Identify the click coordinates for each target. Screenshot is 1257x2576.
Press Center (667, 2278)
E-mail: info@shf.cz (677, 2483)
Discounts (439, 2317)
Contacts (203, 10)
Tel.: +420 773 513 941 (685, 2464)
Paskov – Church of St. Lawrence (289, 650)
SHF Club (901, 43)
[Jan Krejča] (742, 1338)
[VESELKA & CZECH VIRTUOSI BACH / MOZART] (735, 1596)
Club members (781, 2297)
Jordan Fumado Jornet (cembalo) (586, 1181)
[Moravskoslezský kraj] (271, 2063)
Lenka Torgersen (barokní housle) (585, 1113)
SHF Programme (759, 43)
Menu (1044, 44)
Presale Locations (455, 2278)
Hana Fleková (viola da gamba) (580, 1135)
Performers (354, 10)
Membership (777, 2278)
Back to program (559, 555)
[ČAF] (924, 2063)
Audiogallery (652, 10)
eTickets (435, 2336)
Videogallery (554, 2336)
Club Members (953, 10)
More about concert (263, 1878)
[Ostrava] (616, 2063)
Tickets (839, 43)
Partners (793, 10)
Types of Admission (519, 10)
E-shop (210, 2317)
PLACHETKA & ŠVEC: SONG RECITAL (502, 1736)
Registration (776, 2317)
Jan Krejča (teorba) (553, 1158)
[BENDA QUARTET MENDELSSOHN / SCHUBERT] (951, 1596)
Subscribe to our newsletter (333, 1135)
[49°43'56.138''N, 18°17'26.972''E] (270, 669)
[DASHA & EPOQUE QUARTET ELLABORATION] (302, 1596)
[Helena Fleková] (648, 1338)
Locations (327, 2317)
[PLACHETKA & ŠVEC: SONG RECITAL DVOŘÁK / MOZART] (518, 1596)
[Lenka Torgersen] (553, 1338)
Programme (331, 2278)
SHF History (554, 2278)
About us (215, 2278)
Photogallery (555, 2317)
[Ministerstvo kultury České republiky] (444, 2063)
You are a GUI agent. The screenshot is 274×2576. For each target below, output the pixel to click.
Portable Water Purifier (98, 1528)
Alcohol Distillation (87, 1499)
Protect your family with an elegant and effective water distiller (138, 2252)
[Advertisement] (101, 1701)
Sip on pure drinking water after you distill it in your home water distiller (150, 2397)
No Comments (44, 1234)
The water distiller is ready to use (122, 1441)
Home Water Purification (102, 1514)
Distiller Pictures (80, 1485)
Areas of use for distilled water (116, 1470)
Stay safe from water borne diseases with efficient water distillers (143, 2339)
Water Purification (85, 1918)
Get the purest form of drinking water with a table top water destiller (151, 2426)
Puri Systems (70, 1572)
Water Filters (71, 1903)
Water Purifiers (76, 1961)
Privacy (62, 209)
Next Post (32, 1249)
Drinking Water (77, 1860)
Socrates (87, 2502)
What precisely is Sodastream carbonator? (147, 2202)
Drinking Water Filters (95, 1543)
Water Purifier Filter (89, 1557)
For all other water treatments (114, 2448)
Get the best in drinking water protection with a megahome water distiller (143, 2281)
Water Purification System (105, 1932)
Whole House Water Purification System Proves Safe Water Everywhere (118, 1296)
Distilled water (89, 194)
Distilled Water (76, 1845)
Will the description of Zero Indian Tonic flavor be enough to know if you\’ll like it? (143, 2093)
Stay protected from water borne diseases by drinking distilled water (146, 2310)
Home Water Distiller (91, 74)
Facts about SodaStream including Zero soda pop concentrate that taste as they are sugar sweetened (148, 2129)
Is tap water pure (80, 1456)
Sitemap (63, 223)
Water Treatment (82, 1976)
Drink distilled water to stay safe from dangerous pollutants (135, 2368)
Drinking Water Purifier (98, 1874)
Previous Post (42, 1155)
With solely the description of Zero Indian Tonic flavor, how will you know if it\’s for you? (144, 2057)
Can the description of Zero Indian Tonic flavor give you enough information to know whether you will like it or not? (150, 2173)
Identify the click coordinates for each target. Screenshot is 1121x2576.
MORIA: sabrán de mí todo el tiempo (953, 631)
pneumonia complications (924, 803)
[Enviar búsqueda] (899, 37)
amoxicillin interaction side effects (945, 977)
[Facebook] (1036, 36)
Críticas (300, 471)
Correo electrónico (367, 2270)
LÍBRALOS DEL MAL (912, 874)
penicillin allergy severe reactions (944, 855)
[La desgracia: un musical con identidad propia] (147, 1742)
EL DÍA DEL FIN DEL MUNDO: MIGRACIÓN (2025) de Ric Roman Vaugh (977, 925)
_ _ _ _ _
[PROBLEM TO WORK ON] Reproduce every entry above so that each one matches its source exactly.

[RESULT FOR THIS TASK]
Identify the click coordinates for each target. Screenshot is 1257x2576.
Press Center (667, 2278)
E-mail: info@shf.cz (677, 2483)
Discounts (439, 2317)
Contacts (203, 10)
Tel.: +420 773 513 941 (685, 2464)
Paskov – Church of St. Lawrence (289, 650)
SHF Club (901, 43)
[Jan Krejča] (742, 1338)
[VESELKA & CZECH VIRTUOSI BACH / MOZART] (735, 1596)
Club members (781, 2297)
Jordan Fumado Jornet (cembalo) (586, 1181)
[Moravskoslezský kraj] (271, 2063)
Lenka Torgersen (barokní housle) (585, 1113)
SHF Programme (759, 43)
Menu (1044, 44)
Presale Locations (455, 2278)
Hana Fleková (viola da gamba) (580, 1135)
Performers (354, 10)
Membership (777, 2278)
Back to program (559, 555)
[ČAF] (924, 2063)
Audiogallery (652, 10)
eTickets (435, 2336)
Videogallery (554, 2336)
Club Members (953, 10)
More about concert (263, 1878)
[Ostrava] (616, 2063)
Tickets (839, 43)
Partners (793, 10)
Types of Admission (519, 10)
E-shop (210, 2317)
PLACHETKA & ŠVEC: SONG RECITAL (502, 1736)
Registration (776, 2317)
Jan Krejča (teorba) (553, 1158)
[BENDA QUARTET MENDELSSOHN / SCHUBERT] (951, 1596)
Subscribe to our newsletter (333, 1135)
[49°43'56.138''N, 18°17'26.972''E] (270, 669)
[DASHA & EPOQUE QUARTET ELLABORATION] (302, 1596)
[Helena Fleková] (648, 1338)
Locations (327, 2317)
[PLACHETKA & ŠVEC: SONG RECITAL DVOŘÁK / MOZART] (518, 1596)
[Lenka Torgersen] (553, 1338)
Programme (331, 2278)
SHF History (554, 2278)
About us (215, 2278)
Photogallery (555, 2317)
[Ministerstvo kultury České republiky] (444, 2063)
You are a GUI agent. The screenshot is 274×2576. For each target below, output the pixel to click.
Portable Water Purifier (98, 1528)
Alcohol Distillation (87, 1499)
Protect your family with an elegant and effective water distiller (138, 2252)
[Advertisement] (101, 1701)
Sip on pure drinking water after you distill it in your home water distiller (150, 2397)
No Comments (44, 1234)
The water distiller is ready to use (122, 1441)
Home Water Purification (102, 1514)
Distiller Pictures (80, 1485)
Areas of use for distilled water (116, 1470)
Stay safe from water borne diseases with efficient water distillers (143, 2339)
Water Purification (85, 1918)
Get the purest form of drinking water with a table top water destiller (151, 2426)
Puri Systems (70, 1572)
Water Filters (71, 1903)
Water Purifiers (76, 1961)
Privacy (62, 209)
Next Post (32, 1249)
Drinking Water (77, 1860)
Socrates (87, 2502)
What precisely is Sodastream carbonator? (147, 2202)
Drinking Water Filters (95, 1543)
Water Purifier Filter (89, 1557)
For all other water treatments (114, 2448)
Get the best in drinking water protection with a megahome water distiller (143, 2281)
Water Purification System (105, 1932)
Whole House Water Purification System Proves Safe Water Everywhere (118, 1296)
Distilled water (89, 194)
Distilled Water (76, 1845)
Will the description of Zero Indian Tonic flavor be enough to know if you\’ll like it? (143, 2093)
Stay protected from water borne diseases by drinking distilled water (146, 2310)
Home Water Distiller (91, 74)
Facts about SodaStream including Zero soda pop concentrate that taste as they are sugar sweetened (148, 2129)
Is tap water pure (80, 1456)
Sitemap (63, 223)
Water Treatment (82, 1976)
Drink distilled water to stay safe from dangerous pollutants (135, 2368)
Drinking Water Purifier (98, 1874)
Previous Post (42, 1155)
With solely the description of Zero Indian Tonic flavor, how will you know if it\’s for you? (144, 2057)
Can the description of Zero Indian Tonic flavor give you enough information to know whether you will like it or not? (150, 2173)
Identify the click coordinates for each target. Screenshot is 1121x2576.
MORIA: sabrán de mí todo el tiempo (953, 631)
pneumonia complications (924, 803)
[Enviar búsqueda] (899, 37)
amoxicillin interaction side effects (945, 977)
[Facebook] (1036, 36)
Críticas (300, 471)
Correo electrónico (367, 2270)
LÍBRALOS DEL MAL (912, 874)
penicillin allergy severe reactions (944, 855)
[La desgracia: un musical con identidad propia] (147, 1742)
EL DÍA DEL FIN DEL MUNDO: MIGRACIÓN (2025) de Ric Roman Vaugh (977, 925)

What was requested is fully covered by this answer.